* **Exercise description**
A stretch of the entries below is to be set down exactly, running from the line with "Junge Union (919, 71)" through the line with "real estate industry (478, 232)", both included, and no other line.

- Opening Delimiter -

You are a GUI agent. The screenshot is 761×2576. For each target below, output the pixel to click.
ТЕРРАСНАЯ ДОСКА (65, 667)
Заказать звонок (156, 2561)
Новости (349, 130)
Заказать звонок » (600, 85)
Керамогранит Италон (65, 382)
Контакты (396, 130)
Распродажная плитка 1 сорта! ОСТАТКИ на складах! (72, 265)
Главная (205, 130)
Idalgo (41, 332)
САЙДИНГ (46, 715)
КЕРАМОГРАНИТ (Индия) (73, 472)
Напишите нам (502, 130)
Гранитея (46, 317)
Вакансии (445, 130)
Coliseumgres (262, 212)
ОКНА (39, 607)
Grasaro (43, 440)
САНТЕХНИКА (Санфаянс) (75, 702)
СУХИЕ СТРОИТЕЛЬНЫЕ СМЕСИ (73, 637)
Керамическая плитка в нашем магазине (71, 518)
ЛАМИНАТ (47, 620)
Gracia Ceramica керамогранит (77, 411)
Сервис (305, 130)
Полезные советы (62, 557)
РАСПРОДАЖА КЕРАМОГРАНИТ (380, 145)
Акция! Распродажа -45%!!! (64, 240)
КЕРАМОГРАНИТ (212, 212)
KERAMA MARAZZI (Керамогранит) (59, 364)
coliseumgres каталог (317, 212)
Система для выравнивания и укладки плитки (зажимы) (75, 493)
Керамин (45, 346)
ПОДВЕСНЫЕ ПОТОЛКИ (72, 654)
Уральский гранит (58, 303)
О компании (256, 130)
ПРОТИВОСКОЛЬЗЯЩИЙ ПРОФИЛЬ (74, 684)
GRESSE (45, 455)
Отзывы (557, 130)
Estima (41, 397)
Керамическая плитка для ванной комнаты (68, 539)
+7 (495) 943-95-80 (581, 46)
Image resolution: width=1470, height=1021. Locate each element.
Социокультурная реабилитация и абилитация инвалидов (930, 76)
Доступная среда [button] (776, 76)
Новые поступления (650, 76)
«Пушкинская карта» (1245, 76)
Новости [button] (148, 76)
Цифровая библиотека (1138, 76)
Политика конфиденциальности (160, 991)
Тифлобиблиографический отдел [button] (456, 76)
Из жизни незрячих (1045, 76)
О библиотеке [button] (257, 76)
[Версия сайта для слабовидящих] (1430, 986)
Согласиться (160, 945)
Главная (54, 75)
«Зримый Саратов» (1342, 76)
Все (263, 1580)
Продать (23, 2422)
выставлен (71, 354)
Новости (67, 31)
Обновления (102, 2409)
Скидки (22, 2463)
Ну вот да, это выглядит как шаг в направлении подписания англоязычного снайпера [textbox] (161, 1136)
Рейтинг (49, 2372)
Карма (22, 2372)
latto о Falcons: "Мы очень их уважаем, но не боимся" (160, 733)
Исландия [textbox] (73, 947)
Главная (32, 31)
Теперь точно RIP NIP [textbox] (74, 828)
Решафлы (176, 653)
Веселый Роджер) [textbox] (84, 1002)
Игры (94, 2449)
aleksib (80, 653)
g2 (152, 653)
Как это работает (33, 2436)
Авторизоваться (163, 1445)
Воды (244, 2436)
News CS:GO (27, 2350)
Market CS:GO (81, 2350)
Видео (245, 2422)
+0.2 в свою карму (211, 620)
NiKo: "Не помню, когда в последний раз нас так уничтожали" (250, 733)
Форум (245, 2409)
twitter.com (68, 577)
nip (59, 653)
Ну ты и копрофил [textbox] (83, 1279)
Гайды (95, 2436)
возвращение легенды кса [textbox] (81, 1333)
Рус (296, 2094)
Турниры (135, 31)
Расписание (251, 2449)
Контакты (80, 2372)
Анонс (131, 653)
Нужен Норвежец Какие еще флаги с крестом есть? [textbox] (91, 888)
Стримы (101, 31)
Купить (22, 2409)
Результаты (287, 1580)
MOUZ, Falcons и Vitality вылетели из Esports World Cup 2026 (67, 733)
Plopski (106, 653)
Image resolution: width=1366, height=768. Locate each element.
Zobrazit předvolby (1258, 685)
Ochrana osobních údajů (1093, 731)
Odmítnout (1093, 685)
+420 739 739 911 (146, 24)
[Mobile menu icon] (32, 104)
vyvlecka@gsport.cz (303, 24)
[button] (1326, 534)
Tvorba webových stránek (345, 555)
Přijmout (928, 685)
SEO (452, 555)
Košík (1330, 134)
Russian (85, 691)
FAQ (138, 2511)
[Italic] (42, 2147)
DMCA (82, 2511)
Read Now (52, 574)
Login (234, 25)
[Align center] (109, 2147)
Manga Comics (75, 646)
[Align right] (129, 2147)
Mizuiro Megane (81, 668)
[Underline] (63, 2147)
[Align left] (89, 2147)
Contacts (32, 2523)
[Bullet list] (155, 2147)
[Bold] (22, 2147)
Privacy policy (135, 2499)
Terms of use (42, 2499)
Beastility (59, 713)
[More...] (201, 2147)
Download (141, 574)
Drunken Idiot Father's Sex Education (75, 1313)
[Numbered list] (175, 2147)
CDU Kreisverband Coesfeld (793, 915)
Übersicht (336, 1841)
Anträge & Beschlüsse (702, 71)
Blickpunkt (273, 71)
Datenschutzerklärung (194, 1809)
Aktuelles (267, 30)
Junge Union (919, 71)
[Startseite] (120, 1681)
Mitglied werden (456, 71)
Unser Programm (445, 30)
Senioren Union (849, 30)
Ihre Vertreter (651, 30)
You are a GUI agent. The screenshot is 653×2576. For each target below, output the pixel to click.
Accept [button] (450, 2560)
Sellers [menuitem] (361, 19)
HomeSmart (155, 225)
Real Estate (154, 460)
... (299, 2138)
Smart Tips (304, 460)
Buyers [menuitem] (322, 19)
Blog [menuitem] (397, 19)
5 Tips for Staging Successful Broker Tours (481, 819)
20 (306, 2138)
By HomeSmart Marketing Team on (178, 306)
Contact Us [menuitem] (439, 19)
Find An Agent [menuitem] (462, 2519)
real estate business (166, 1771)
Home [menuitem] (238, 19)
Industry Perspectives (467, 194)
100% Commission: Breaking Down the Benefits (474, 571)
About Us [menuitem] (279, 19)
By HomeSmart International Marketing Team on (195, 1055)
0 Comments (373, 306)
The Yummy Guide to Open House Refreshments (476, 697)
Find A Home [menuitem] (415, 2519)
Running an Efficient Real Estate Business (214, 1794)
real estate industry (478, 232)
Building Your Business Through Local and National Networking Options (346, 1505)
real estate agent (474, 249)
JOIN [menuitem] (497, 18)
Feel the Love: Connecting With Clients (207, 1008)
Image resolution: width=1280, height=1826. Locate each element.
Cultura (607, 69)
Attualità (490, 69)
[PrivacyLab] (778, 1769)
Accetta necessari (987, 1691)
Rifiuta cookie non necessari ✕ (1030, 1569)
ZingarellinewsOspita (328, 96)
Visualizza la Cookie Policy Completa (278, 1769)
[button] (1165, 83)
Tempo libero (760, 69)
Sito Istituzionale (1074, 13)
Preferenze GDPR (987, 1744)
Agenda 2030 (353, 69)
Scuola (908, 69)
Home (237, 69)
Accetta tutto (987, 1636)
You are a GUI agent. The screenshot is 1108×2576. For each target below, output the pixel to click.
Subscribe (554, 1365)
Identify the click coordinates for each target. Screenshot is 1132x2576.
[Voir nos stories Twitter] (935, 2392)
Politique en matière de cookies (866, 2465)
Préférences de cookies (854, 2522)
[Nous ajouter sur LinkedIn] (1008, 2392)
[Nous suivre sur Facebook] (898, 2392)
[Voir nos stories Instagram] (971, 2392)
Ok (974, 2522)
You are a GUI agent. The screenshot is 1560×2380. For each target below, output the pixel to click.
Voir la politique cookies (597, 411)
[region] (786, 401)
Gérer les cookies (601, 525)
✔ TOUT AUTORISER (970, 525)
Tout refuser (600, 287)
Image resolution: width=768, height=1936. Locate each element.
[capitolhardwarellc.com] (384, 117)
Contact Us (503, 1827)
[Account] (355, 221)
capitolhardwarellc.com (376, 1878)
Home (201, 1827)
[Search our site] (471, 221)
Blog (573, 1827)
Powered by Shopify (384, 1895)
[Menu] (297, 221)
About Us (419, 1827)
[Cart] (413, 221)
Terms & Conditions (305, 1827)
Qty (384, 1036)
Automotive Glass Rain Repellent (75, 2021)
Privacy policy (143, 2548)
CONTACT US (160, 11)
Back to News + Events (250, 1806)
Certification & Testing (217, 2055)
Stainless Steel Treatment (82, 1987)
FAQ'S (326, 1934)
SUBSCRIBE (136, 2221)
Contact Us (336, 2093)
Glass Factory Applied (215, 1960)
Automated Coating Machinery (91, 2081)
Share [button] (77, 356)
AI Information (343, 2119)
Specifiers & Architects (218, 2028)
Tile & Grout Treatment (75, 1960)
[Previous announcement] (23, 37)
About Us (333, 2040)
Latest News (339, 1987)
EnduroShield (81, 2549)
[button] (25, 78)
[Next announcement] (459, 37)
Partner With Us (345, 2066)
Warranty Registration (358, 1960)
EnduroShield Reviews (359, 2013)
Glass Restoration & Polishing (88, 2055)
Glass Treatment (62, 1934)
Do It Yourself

- Closing Delimiter -

* **Answer to this task**
Junge Union (919, 71)
[Startseite] (120, 1681)
Mitglied werden (456, 71)
Unser Programm (445, 30)
Senioren Union (849, 30)
Ihre Vertreter (651, 30)
You are a GUI agent. The screenshot is 653×2576. For each target below, output the pixel to click.
Accept [button] (450, 2560)
Sellers [menuitem] (361, 19)
HomeSmart (155, 225)
Real Estate (154, 460)
... (299, 2138)
Smart Tips (304, 460)
Buyers [menuitem] (322, 19)
Blog [menuitem] (397, 19)
5 Tips for Staging Successful Broker Tours (481, 819)
20 (306, 2138)
By HomeSmart Marketing Team on (178, 306)
Contact Us [menuitem] (439, 19)
Find An Agent [menuitem] (462, 2519)
real estate business (166, 1771)
Home [menuitem] (238, 19)
Industry Perspectives (467, 194)
100% Commission: Breaking Down the Benefits (474, 571)
About Us [menuitem] (279, 19)
By HomeSmart International Marketing Team on (195, 1055)
0 Comments (373, 306)
The Yummy Guide to Open House Refreshments (476, 697)
Find A Home [menuitem] (415, 2519)
Running an Efficient Real Estate Business (214, 1794)
real estate industry (478, 232)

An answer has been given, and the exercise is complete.